- [Problem requirements]: Reproduce every line from the start of the data up to and including the line with "point(134,89)", requests included. Multiply each coordinate in the answers by 1.95 and round it to a whole number, with halves rounded up.

..............................

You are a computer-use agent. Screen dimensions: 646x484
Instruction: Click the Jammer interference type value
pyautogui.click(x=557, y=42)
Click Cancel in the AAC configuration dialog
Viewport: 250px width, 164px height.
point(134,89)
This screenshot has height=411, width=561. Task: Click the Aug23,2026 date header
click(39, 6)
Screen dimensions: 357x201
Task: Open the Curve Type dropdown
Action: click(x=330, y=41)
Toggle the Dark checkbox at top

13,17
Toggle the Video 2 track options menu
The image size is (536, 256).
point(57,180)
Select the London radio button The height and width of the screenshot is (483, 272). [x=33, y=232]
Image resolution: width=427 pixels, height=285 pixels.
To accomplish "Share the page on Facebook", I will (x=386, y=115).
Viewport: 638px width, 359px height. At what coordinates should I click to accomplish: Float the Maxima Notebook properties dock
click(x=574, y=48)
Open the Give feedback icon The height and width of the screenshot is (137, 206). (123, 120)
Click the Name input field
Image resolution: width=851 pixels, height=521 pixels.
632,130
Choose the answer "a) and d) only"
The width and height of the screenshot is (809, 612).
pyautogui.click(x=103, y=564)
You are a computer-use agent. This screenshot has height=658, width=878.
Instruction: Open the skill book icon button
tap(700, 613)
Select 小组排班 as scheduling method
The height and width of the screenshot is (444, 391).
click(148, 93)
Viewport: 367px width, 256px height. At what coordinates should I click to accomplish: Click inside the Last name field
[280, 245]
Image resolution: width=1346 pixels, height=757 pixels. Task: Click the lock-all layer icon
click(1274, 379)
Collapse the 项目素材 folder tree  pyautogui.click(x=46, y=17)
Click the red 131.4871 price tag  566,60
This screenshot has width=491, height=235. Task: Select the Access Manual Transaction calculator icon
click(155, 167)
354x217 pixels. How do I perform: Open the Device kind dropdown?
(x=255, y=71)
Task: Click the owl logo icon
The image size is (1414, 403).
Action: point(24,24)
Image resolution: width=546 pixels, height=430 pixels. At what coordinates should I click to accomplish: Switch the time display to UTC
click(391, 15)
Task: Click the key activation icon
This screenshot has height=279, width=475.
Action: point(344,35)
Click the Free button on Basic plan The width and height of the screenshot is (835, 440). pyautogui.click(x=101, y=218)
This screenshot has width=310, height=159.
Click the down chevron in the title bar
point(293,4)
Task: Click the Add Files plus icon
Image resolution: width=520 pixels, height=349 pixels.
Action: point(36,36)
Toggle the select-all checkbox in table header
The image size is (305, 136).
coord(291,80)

..............................

- [Result for this task]:
You are a computer-use agent. Screen dimensions: 646x484
Instruction: Click the Jammer interference type value
pyautogui.click(x=1086, y=82)
Click Cancel in the AAC configuration dialog
Viewport: 250px width, 164px height.
point(261,174)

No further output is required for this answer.